FIA: New porpoising rules to cost ‘half a second’ but the right thing to do

Mercedes' Lewis Hamilton during qualifying for the Japanese Grand Prix. Suzuka, October 2022.
Formula 1’s governing body the FIA expects the cars to be around half a second slower in 2023 as a result of the changes made to eliminate porpoising, but believes the rate of development will quickly make up for that deficit.
F1’s switch to ground effect aerodynamics for 2022 saw the return of the porpoising, with almost every team affected to some degree following the introduction of the new regulations last year.
With drivers and teams raising serious safety concerns – particularly following the street race in Baku in June, where Pierre Gasly suggested some drivers would end up requiring a walking stick by the age of 30 – steps were taken to reduce the bouncing phenomenon.
Among those included a technical directive being enforced at the Belgian Grand Prix to place greater scrutiny on the planks and skid blocks underneath the cars.
More measures to be introduced in 2023 include the raising of throat of the diffuser as well as the floor edges by 15 millimetres as the FIA seeks to make the issue more manageable.
Although it was claimed that some teams – most notably Mercedes, who suffered most severely – were exaggerating the effects of porpoising to force through technical tweaks, FIA technical chief Nikolas Tombazis has insisted the governing body’s intervention on the issue was necessary.

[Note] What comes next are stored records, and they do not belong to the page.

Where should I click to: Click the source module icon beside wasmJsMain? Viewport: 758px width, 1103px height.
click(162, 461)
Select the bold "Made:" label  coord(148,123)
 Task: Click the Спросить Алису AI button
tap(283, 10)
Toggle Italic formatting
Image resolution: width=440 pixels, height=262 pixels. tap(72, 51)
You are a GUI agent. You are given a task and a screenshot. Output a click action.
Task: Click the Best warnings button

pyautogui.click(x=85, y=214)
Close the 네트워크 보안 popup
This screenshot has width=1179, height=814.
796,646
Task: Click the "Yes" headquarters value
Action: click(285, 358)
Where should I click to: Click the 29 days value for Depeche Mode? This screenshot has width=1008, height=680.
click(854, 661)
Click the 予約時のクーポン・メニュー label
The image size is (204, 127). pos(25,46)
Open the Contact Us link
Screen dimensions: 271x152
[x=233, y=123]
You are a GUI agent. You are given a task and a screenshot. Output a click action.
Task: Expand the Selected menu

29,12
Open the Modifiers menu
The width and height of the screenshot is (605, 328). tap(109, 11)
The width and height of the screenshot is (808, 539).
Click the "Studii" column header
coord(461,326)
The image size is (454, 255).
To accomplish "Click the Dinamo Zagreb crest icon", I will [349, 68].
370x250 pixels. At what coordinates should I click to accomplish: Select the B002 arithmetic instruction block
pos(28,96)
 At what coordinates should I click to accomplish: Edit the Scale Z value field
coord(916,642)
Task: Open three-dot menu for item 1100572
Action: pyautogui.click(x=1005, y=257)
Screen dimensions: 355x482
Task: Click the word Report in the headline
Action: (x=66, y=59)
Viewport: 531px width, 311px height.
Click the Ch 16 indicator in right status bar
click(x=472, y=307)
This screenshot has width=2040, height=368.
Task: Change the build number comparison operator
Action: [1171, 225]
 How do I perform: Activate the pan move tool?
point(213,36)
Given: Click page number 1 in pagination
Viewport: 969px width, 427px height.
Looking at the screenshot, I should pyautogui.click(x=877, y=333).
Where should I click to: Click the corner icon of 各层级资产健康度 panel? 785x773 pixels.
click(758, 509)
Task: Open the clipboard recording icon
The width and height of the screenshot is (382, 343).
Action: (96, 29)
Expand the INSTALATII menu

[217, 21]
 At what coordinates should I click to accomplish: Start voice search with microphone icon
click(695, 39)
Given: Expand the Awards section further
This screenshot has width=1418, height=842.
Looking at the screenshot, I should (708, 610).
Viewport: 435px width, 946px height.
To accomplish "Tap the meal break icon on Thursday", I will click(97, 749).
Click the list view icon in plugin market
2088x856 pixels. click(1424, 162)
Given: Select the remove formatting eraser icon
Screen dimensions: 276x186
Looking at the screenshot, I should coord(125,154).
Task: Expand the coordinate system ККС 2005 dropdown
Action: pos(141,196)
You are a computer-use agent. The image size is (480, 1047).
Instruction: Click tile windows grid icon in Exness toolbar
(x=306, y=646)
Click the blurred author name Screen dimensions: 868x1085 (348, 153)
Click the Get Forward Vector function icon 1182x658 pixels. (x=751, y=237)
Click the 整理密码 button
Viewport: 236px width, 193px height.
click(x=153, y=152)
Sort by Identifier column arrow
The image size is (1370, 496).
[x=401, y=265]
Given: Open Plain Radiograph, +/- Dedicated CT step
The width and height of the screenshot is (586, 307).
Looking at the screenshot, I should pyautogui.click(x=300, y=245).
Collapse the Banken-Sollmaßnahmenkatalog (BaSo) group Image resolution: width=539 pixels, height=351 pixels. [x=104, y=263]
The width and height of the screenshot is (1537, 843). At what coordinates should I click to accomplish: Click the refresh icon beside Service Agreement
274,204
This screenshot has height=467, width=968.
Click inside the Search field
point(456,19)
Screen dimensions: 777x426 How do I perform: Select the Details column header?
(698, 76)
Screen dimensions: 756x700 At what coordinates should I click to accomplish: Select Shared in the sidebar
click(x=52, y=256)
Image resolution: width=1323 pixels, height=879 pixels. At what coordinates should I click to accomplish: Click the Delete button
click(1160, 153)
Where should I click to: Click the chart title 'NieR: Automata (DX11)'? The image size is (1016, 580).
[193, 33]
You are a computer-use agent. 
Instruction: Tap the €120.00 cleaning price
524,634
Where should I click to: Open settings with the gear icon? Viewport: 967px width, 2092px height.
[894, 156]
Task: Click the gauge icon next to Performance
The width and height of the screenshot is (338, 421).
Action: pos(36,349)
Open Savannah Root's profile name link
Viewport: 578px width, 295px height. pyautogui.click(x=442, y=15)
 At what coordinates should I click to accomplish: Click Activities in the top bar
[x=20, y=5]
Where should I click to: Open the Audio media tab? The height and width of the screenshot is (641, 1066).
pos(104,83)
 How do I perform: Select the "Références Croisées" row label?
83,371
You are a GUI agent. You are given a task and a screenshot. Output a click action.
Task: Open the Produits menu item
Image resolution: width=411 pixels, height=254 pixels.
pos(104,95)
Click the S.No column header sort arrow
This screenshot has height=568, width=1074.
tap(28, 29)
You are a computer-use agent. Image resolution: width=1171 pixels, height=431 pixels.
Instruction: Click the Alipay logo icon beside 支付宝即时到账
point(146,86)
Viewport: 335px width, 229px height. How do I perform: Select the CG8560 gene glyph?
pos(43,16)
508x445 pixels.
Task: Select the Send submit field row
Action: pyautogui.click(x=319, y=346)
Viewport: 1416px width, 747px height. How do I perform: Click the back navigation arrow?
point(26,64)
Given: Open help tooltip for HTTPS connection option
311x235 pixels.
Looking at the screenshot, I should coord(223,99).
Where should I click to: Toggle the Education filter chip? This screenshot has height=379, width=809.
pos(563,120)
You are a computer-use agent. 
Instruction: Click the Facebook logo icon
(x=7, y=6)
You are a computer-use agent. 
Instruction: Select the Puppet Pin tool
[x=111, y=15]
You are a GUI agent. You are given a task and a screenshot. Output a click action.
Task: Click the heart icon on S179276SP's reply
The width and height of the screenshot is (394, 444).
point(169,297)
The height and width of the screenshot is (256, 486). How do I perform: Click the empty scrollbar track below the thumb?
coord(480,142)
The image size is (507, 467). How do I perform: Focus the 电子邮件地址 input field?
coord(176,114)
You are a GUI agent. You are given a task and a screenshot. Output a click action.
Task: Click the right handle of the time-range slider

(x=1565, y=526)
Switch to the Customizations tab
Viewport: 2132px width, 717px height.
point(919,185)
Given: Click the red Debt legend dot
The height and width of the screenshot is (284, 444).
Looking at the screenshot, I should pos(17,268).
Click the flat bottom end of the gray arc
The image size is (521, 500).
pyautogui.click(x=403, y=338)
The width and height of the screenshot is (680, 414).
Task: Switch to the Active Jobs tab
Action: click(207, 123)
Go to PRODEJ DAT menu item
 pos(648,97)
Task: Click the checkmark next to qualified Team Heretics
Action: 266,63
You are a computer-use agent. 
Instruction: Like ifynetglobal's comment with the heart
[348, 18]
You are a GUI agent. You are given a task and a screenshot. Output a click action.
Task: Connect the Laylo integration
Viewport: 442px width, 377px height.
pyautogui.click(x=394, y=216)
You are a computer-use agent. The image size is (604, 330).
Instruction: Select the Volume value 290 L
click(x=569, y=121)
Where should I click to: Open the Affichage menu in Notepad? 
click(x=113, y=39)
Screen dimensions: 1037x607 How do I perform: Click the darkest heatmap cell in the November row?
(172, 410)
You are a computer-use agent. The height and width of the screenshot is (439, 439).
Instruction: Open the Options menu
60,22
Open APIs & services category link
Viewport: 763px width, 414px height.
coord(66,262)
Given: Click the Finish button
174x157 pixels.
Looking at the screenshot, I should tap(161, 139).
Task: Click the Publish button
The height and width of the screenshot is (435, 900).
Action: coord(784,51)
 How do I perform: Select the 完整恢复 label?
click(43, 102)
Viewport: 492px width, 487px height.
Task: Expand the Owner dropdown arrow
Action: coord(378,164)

He told the Dutch version of Motorsport.com: “We did the right thing without any doubt.
“We had to find a pragmatic solution for the short term and a better solution for the medium term. The whole thing may not completely eliminate porpoising yet, but it will make the problem much smaller.”
When pressed how much downforce teams will lose as a result of the changes for 2023, he said: “I don’t think that much. Maybe 15 to 20 downforce points. That will be equivalent to about half a second per lap.
“Thanks to the ongoing development, they will recover the vast majority of that half-second.”
Despite the tweaks planned for 2023, Tombazis has admitted it remains to be seen whether they will be enough to completely eradicate porpoising or if the issue will need to be further addressed in the future.
“Whether we have done enough with this change to stay away from it or whether porpoising will reappear anyway, we don’t know that at the moment either and it will have to be seen during the season.”
Alpine team principal Otmar Szafnauer recently opened up on the team’s work to combat porpoising in 2022, claiming the Enstone-based outfit compromised performance to minimise the effect of the bouncing.
“We always made those trade-off decisions on car setup, especially early on to get the car to a place where porpoising wasn’t an issue for the drivers,” he revealed.
“And that’s where we raced it. We had a scale of one to 10 and we really never wanted to be above a three. Ten being unbearable and one being nothing.”
“So we wanted to be in the region of three and four. We would manipulate the car setup to make sure that the drivers were OK. But that always came at the expense of performance. Maybe some of the others didn’t want to do that, they saw better routes.”